Creating Original Knitting Patterns: The Sweater Vest
- Leenie Wilcox
- Aug 15, 2023
- 2 min read
After many years of knitting, my mother and I have amassed a large amount of excess yarn and wool. It is hard not to amass wool since specific projects require particular colors, weights, and textures and always leave behind some excess. Throwing away the half-used skeins is wasteful, but purchasing more of the wool in order to make something substantial can be difficult or impossible. Color, weight, and texture matching is beyond hard, especially for yarns and wools that weren’t mass produced or were only produced for a season.
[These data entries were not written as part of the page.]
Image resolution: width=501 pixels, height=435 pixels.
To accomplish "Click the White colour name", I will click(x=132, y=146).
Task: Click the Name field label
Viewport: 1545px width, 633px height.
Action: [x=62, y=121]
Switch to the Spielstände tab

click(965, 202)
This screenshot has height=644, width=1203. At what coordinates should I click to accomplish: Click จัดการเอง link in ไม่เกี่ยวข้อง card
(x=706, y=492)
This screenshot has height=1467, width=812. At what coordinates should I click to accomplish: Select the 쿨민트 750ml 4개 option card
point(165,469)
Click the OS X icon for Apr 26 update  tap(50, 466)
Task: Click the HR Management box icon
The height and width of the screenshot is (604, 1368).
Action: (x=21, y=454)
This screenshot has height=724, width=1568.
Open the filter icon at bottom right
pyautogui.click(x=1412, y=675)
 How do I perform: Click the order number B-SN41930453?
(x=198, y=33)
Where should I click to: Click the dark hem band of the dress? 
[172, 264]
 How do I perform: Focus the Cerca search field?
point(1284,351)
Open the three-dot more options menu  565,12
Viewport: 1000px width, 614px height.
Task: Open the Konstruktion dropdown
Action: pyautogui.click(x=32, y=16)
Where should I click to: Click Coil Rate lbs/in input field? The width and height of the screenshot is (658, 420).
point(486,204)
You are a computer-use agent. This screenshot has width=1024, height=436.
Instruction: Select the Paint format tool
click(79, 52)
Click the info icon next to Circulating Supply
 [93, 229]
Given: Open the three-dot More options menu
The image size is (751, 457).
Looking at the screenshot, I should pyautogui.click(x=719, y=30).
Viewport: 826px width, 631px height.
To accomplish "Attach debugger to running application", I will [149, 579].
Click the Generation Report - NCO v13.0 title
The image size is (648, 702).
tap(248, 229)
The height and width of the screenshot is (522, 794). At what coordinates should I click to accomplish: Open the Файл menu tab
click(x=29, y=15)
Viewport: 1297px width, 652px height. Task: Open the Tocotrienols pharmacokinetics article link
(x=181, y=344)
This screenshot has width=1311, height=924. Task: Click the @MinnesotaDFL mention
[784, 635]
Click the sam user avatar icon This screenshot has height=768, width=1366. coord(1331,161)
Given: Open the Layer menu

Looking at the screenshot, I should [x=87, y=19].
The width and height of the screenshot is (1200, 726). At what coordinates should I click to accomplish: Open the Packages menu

In an attempt to use the miscellaneous pile of remnant wool, I entertain two options:
Invent a pattern to fit the kind and amount of wool I have.
Make a baby blanket and hope someone is pregnant.
Following patterns is absolutely fantastic for learning the basics of how to knit, but there comes a point when the flexibility of custom designing usurps the advantages of a pattern. I believe this point comes after a few skills have been mastered:
Basic stitch types; stockinette, purl, yarn-over, knit two together, etc. There are all kinds of variations (like knitting into the back of a stitch) but these are nuances and shouldn’t hold anyone back from pattern-less knitting.
Basic body anatomy awareness; where the body curves, where stretched or loose stitches look strange, what points on a piece will encounter the most wear-and-tear or will be required to hold up against the strongest forces of tension (the armpit seam is a sneaky one).
Big picture pattern visualization; being able to consider what cable, lace, or color work will look like and decide if it is aesthetically pleasing.
This degree of knitting mastery can be accomplished in as few as two sweaters. Anyone can do it, and creating original patterns can be exciting and empowering.
To get through some of my green wool, I made a sweater vest. In the accompanying video for this post, I go through some basics of making a design. According to the spirit of this post, I don’t go through all the specifics of the particular pattern, but hopefully you get some general ideas for how to create your own sweater/blouse/top.